#### TO DO
Retype the portion of the forum thread on the Swardman Electra and Edwin mowers below, starting at the words "# Swardman Electra" and ending after "farms dry out.".

#### TEXT PASSAGE
# Swardman Electra or Edwin



## Tx_LawnNerd (May 12, 2020)

So some of you may be aware of the delays with Electra's shipping out. I want to start by saying that i feel Reel Rollers is doing business the right way and while I am bummed about the delay I am not upset with Reel Rollers or Swardman.

That being said I have been given the option of waiting longer for the Electra (mid Aug) or to switch to the Edwin 2.1. Didn't know if anyone on here had experience with both and cared to weigh in if I should hold out for the Electra or just switch to the Edwin and get to reel mowing. I think I will be happy with either machine but was really happy with the option of near silent mowing since I get an early start and the lack of maintenance. Thoughts?

My yard is just under 8k sqft and is primarily Bermuda with a small amount of Zeon in a shady area that will be laid as soon as the sod farms dry out.


----------



## Awar (Feb 25, 2019)

*ALL* my yard & lawn tools are cordless/electric but I still chose to pick up an Edwin 2.1 over the Electra. I've had two cordless mowers (Black & Decker 40V and then EGO 56V), two cordless string trimmers, cordless edger, blower, hedge trimmer, chainsaw, sheers, backpack sprayer, etc... You can tell I love battery powered tools but when it came to buying a reel mower I decided to go with gas.

Two factors affected my decision: (1) price and (2) I did not want to take a risk with loss of battery life or electronics issues on such an expensive piece of equipment.

I've had two Ryobi 18V batteries totally die, one Ryobi 40V battery totally die, and one of my EGO 56V batteries appears to have lost some of its life. Imagine that happening to my reel mower battery! I wasn't willing to take a chance. I'd rather maintain a tried & tested gas engine.


----------



## Lp_chazychaz (Jun 15, 2020)

I went with the Edwin 2.1 a couple weeks ago after dealing with the same decision. It said July 20 when I ordered and I haven't heard anything so I guess around then I'll hear something. Most reel mowers are gas and gas tools are usually very reliable is what went into my decision. Hopefully we will hear something soon on when the edwins will ship out!


----------



## Brou (Jun 18, 2020)

For me the delay for the Electra isn't a big deal. I'm already waiting 6 weeks, what's two more?

I went with the Electra because I typically cut my grass at or a little before 6 am and don't want to disturb neighbors.

#### EXTRACTED INFORMATION
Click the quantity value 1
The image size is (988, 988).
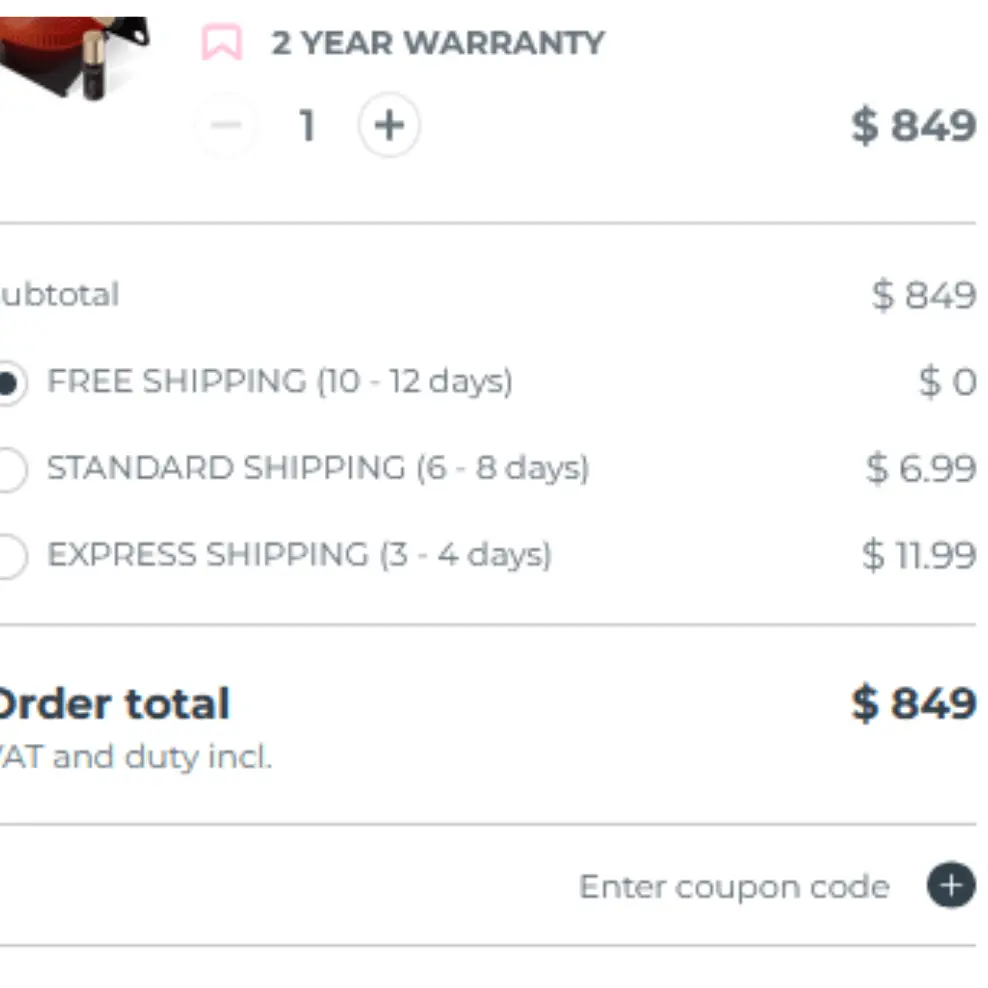[307, 125]
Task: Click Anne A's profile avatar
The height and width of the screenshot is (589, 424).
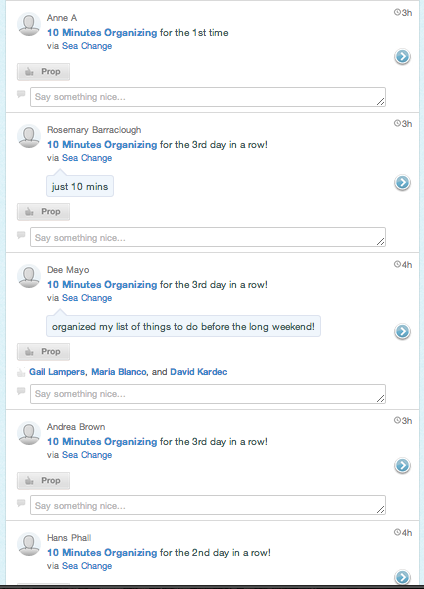Action: (x=29, y=24)
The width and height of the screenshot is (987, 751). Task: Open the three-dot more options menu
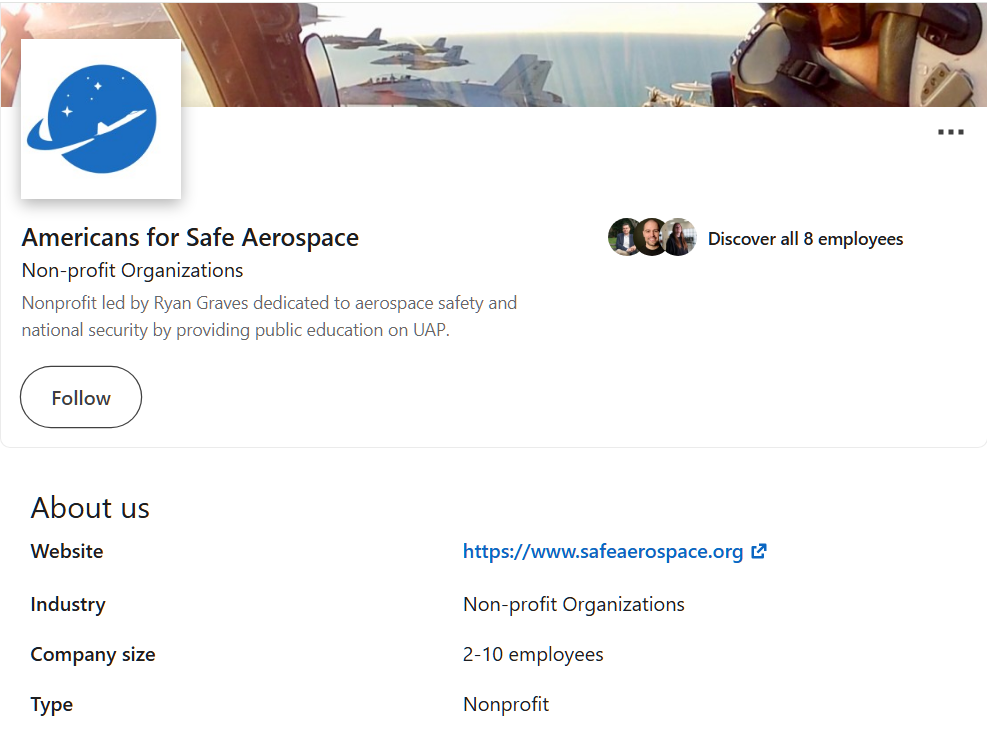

#### RESPONSE
# Swardman Electra or Edwin



## Tx_LawnNerd (May 12, 2020)

So some of you may be aware of the delays with Electra's shipping out. I want to start by saying that i feel Reel Rollers is doing business the right way and while I am bummed about the delay I am not upset with Reel Rollers or Swardman.

That being said I have been given the option of waiting longer for the Electra (mid Aug) or to switch to the Edwin 2.1. Didn't know if anyone on here had experience with both and cared to weigh in if I should hold out for the Electra or just switch to the Edwin and get to reel mowing. I think I will be happy with either machine but was really happy with the option of near silent mowing since I get an early start and the lack of maintenance. Thoughts?

My yard is just under 8k sqft and is primarily Bermuda with a small amount of Zeon in a shady area that will be laid as soon as the sod farms dry out.